L'inquadratura fissa di un incrocio stradale. Potrebbe trattarsi della macchina da presa che inquadra quello spazio in maniera prolungata, ma anche dell'immagine di una cassetta del videoregistratore che poi viene mandata avanti e indietro. In Caché (letteralmente "nascosto"), una coproduzione francese, tedesca, austriaca e italiana, Michael Haneke continua ad utilizzare a vivisezionare i suoi set attraverso dei teoremi glaciali sull'esistenza. C'è chi vede in lui una specie di maestro in questa osservazione rigidamente scientifica di corpi e ambienti. C'è invece chi ci vede quasi un manipolatore dell'umanità che porta in scena che si nasconde dietro un atteggiamento soltanto apparentemente oggettivo. Tutto il cinema di Michael Haneke ci fa spingere per questa seconda ipotesi.

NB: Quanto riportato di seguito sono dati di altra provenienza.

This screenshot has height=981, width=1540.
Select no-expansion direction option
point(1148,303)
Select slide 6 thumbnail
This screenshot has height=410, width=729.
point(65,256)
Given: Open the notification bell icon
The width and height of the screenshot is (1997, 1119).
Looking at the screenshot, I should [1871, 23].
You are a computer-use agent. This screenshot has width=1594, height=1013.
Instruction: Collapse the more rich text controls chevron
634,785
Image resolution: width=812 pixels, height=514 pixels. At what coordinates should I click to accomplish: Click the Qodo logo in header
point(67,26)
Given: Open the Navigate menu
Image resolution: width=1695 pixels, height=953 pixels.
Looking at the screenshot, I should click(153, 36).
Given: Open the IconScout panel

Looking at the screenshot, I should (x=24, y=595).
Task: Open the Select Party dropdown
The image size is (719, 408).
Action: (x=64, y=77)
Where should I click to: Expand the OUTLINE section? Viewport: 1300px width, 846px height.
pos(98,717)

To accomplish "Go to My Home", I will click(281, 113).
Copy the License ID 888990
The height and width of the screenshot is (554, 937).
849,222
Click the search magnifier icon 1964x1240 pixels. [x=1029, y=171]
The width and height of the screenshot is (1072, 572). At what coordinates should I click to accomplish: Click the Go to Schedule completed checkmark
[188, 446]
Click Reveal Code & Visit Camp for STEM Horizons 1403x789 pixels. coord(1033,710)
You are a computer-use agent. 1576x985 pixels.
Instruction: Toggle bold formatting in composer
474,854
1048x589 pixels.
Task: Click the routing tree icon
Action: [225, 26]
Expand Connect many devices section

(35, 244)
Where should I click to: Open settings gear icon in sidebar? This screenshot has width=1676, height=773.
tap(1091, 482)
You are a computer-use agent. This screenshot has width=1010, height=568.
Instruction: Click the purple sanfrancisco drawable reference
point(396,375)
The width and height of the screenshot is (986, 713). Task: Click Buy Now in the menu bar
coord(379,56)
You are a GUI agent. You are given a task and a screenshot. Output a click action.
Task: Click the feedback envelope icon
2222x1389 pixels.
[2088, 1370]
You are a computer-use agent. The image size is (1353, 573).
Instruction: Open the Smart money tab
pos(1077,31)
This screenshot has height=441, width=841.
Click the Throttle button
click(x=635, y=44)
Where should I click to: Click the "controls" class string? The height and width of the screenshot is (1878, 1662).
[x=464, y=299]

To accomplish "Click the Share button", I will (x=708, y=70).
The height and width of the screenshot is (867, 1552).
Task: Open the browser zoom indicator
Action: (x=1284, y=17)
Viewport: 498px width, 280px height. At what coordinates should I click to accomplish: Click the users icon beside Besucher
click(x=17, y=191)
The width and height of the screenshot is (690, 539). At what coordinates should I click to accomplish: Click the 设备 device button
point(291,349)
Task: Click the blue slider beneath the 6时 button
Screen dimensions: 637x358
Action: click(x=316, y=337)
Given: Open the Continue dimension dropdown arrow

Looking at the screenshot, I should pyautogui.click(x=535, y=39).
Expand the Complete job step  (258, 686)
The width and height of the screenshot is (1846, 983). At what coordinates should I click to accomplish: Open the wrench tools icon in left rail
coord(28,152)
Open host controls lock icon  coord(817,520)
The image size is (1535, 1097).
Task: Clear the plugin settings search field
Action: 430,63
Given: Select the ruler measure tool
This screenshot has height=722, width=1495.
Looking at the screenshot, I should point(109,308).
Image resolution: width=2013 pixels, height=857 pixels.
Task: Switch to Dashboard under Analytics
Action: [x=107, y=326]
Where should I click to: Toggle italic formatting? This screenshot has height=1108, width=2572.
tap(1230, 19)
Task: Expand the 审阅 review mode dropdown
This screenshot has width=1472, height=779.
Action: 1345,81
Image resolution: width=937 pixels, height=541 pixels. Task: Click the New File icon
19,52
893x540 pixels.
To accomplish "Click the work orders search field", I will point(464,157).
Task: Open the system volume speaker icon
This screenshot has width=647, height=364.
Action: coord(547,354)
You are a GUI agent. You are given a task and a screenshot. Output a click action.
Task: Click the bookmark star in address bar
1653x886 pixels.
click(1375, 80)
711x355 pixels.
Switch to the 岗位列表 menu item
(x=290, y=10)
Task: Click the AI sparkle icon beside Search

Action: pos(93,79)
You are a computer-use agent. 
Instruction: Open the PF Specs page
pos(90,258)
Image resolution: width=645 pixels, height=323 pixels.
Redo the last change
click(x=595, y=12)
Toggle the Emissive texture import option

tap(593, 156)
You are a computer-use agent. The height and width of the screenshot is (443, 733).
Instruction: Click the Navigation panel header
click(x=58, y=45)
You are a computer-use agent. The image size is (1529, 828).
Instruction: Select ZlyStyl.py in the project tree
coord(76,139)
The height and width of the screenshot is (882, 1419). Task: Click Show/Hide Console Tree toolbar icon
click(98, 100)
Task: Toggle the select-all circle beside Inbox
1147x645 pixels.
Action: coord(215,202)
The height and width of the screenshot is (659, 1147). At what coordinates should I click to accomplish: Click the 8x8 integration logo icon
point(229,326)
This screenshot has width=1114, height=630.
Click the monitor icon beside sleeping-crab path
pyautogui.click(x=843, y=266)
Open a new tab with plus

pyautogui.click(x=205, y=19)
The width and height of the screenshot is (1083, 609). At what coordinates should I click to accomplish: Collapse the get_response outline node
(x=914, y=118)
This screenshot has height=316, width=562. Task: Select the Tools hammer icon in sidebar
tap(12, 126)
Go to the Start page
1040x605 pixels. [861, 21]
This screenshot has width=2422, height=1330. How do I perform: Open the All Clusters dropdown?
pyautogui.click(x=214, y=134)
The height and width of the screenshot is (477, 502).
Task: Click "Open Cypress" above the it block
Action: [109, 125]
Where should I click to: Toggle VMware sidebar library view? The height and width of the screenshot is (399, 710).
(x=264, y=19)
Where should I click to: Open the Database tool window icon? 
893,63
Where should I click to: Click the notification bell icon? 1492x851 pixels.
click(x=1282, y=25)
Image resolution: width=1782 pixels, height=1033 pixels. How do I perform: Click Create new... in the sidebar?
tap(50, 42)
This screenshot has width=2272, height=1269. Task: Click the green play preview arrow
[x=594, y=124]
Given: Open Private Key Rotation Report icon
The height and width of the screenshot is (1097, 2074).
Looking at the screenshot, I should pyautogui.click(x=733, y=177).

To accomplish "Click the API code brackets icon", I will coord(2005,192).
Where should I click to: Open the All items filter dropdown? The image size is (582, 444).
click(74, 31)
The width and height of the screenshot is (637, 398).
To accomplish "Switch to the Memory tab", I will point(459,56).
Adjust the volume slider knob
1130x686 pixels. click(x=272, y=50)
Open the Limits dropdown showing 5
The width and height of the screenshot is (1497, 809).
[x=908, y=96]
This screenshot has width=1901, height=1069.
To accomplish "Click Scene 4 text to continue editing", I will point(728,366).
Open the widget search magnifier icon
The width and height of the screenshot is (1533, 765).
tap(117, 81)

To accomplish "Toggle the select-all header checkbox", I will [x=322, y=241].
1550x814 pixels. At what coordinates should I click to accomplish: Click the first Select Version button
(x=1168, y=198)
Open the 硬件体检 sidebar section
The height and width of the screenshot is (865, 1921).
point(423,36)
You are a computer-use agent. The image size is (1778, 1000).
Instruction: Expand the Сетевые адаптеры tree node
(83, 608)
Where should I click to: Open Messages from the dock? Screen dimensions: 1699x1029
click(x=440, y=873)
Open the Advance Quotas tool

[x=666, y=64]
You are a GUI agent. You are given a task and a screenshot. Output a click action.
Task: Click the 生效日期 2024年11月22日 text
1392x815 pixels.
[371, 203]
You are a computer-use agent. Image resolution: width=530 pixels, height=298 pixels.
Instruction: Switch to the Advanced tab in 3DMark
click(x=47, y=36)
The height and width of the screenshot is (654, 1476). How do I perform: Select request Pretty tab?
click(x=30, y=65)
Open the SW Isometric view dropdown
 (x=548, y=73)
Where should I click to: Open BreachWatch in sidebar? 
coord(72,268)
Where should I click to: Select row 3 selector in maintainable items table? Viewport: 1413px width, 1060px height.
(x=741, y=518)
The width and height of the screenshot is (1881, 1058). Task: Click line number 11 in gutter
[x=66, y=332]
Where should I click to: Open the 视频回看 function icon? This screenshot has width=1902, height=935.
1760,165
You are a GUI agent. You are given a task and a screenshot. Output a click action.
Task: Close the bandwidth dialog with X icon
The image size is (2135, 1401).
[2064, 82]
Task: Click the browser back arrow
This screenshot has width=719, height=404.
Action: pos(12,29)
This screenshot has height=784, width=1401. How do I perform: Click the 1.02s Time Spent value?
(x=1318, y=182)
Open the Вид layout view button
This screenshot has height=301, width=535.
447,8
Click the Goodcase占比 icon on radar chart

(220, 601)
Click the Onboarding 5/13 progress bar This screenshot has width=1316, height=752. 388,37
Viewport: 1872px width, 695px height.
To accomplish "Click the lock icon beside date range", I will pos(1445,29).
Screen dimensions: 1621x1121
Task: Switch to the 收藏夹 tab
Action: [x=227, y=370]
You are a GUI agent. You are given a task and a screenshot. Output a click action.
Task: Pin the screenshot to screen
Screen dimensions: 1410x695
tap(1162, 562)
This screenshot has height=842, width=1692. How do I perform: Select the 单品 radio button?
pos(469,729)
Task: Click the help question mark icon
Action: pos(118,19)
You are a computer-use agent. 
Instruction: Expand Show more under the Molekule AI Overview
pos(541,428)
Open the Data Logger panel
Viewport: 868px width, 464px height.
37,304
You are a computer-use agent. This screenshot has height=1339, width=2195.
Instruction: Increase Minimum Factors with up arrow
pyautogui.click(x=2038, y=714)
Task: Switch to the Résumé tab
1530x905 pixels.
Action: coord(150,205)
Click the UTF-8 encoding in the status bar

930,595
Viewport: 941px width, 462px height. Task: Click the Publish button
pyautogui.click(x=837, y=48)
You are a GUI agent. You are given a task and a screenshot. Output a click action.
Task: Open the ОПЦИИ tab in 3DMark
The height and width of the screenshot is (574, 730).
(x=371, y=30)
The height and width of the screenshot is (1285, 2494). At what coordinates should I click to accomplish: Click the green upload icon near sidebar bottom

Caché vede protagonista Georges (Daniel Auteil), un giornalista di letteratura che riceve delle videocassette clandestine in cui viene filmato di nascosto con la sua famiglia composta dalla moglie Anne (Juliete Binoche) e il figlio Pierrot (Lester Makendosky) e dei disegni indecifrabili e inquietanti. Con il tempo il contenuto di queste videocassette violano sempre di più l'intimità della famiglia di Georges, segno che colui che lo riprende lo conosce da tempo.
Come in Funny Games le accelerazioni e decelerazioni temporali tramite il nastro video portano a una nuova percezione di ciò che si vede, mentre l'ambientazione parigine e la presenza dell'acqua della piscina rimanda a Storie. Il cinema, secondo Haneke, si esplicita come un rigido principio matematico che è riproponibile all'infinito, con piani statici lunghissimi (il dialogo tra Georges e la madre, interpretata da Annie Girardot) che si avvicinano a un documentarismo che non è mai puro. Inquadrando dei personaggi dentro uno spazio, è come se la macchina da presa, nel tempo, volesse filmare delle reazioni. Queste invece non sono mai spontanee, ma programmaticamente costruite, provocate da una scrittura e da uno sguardo che è costretta a muovere gli elementi che mette in gioco visto che questi, da soli, restano immobili. Fin qui un cinema quindi non dell'assenza, ma assente, con shock splatter gratuiti (l'uomo accusato di spiare Georges che si taglia la gola) che però diventa pericoloso nel momento in cui massacra le forme del sogno e del voyeurismo, in uno sguardo dove tutto si omologa, tutto si appiana, da tenercisi a debita distanza.